> **Record set**
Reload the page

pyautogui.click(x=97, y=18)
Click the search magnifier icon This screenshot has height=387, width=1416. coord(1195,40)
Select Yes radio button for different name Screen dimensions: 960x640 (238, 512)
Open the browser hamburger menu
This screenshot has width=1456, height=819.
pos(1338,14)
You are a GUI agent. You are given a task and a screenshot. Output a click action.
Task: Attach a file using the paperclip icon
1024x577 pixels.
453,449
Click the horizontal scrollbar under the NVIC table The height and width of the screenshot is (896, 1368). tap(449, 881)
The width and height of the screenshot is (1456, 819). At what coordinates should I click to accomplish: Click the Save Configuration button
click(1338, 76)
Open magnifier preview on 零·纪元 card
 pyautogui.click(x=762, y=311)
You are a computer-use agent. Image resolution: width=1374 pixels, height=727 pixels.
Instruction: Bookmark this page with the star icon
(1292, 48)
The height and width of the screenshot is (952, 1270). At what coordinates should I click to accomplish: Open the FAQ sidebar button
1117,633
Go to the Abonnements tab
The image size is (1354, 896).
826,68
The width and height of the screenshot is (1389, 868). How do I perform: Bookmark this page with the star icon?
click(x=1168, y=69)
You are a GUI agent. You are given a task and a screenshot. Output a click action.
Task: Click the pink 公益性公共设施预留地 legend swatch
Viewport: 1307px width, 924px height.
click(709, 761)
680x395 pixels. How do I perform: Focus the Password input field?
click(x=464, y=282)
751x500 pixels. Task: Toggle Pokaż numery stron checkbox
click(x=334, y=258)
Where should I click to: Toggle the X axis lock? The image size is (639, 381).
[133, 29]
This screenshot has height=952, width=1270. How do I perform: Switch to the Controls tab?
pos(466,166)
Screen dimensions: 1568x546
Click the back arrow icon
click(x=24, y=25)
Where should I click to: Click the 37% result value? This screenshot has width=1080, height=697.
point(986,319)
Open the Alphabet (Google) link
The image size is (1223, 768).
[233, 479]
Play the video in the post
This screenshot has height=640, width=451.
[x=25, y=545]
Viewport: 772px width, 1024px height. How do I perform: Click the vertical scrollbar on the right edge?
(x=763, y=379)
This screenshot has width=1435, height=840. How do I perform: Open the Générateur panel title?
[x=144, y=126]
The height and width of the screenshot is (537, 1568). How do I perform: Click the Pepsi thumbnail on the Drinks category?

> **Task to complete**
Add 63 to every coordinate in the answers across the stretch from the line containing "Play the video in the post" through the line containing "[x=144, y=126]", then write out all of those lines again, requests included.

> **Result below**
Play the video in the post
This screenshot has height=640, width=451.
[x=88, y=608]
Viewport: 772px width, 1024px height. How do I perform: Click the vertical scrollbar on the right edge?
(x=826, y=442)
This screenshot has width=1435, height=840. How do I perform: Open the Générateur panel title?
[x=207, y=189]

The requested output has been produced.